但總有人不一樣。這時出現了幾個另類的投資怪咖,他們無甚名氣、份量,但在察覺次貸危險性之後,不約而同地以各自的專業手段,大膽與整個華爾街、甚至是全球金融體系對做:
※麥克.貝瑞(克里斯汀貝爾 飾):患有亞斯伯格症的天才投資人。本是醫師,因在網上發表神準投資預測而獲得大筆資金挹注,成立了傳人避險基金。
※史提夫.艾斯曼:原為律師,靠關係進入家族的金融公司,後成為優秀股票分析師。語不驚人死不休,華爾街檯面上人物沒有不被他羞辱過的。成立尖端伙伴事業擔任操盤人。
※葛瑞.李普曼:德意志銀行債券交易員,但卻四處推銷次貸債券的信用違約交換,擺明和自家銀行對做。李普曼宣稱:「我就只是為德意志銀行工作而已,沒什麼好效忠的。」
※查理.雷德利:華爾街門外漢,卻莫名相信自己有投資天分。在朋友家車庫成立康沃爾資本管理公司,致力於尋找華爾街認為最不可能發生的事,並與之對賭。

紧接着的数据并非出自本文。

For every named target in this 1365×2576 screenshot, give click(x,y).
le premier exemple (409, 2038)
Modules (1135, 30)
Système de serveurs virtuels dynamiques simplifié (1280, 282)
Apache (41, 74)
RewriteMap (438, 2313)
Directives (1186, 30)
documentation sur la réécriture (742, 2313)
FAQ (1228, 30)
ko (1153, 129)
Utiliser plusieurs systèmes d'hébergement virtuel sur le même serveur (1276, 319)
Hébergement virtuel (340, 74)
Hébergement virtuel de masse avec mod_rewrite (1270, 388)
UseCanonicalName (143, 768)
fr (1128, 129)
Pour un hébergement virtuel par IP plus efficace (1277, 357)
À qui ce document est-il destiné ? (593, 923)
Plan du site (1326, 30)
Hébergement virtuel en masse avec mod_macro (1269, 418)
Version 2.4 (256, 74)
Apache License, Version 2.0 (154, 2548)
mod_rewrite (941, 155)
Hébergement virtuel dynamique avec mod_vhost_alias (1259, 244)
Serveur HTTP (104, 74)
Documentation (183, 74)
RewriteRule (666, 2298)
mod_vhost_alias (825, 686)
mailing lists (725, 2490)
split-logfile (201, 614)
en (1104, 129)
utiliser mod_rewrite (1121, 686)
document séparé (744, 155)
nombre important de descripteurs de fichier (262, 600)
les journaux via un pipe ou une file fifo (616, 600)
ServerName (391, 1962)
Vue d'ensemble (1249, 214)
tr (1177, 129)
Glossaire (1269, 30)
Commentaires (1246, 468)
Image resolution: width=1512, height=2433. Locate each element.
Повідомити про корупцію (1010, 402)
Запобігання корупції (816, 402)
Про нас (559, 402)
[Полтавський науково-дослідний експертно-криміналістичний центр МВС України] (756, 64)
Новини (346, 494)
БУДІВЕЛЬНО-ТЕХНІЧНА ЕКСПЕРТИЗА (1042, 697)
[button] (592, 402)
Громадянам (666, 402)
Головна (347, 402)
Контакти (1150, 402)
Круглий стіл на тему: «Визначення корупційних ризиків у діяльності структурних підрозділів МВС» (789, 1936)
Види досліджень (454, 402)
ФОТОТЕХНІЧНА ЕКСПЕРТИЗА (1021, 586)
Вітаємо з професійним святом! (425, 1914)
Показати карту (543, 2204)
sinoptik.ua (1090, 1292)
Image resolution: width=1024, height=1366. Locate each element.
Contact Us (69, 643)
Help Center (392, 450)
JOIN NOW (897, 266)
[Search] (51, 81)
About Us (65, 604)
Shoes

《大賣空》可說是TOP 1暢銷書《老千騙局》的最佳續集。路易士重返華爾街,再次以充滿黑色幽默的犀利筆調寫出由人物主導的精采故事,非但引領讀者見證史上最大金融風暴之始末,也再次證明他是當代最會說故事的作家。
作者簡介:
麥克.路易士Michael Lewis
曾任所羅門兄弟債券交易員,出道作《老千騙局》(Liar’s Poker)便讓他躋身國際暢銷作家之列。另有已改編為電影的《攻其不備》(The Blind Side)及《魔球》(Money Ball)等多本暢銷著作,為《紐約時報》及AMAZON暢銷書榜常勝軍。現與妻小定居加州柏克萊。
譯者簡介:
洪慧芳
畢業於國立台灣大學國際企業學系,美國伊利諾大學香檳分校MBA,曾任職於西門子公司、花旗銀行,目前從事書籍及電腦軟體翻譯工作。譯有《社群 新經濟時代》《約翰.墨菲教你看線圖找趨勢》《共同基金的騙局》《尋找投資護城河》《石油的政治經濟學》等書(以上均由財信出版)。
各界推薦
特別收錄 / 編輯的話:
當麥克.路易士撰寫其2010年的暢銷書時,他並不在意這本書要如何吸引製片人的注意。誰會願意(或者說誰能夠)拍攝一部關於信用違約交換的電影呢?如今,這位作者在看見布萊德‧彼特、史提夫‧加維、瑞恩‧高斯林與克里斯汀.貝爾等演員,竟然能夠把書本中複雜的情節與人物刻畫,活靈活現地呈現在銀光幕上,他感到非常驚喜。
麥克.路易士/文
我從2008年年初開始著手撰寫《大賣空》一書。在此之前,我已經撰寫過一本關於華爾街的書籍──《老千騙局》。我以為我再也不會寫另一本關於華爾街的書。畢竟,我認為我不可能在華爾街再找到比自身經歷更令我感興趣的故事了。再說,就算華爾街發生了新的趣事,我大概也會是相關人士之中,最沒有意願談論這些事情的人吧。然而,當我在2007年末,發現華爾街的大型銀行在次貸債券市場裡,不停蒙受到怪異、毫無章法,而且持續擴張的虧損時,這個現象吸引了我的注意。花旗集團在次貸市場的虧損,從原本的六十億美元,增加到了四百億美元,再繼續擴大到超過六百五十億美元。美林證券先宣布該公司的損失達四十五億美元,之後又修改為一百九十億美元,最後虧損的金額超過了五百億美元。摩根史坦利披露一名交易員的單一筆對賭交易,導致其下九十億美元的損失。華爾街這些鼎鼎有名的大銀行,頓時成為了人傻錢多的冤大頭。在華爾街任職的這群人,被公認為是世上最出色、最聰明,並且肯定最以自我利益為考量的一群人,他們如今很明顯地正在集體自殺的。這不禁讓我好奇,怎麼會這樣呢?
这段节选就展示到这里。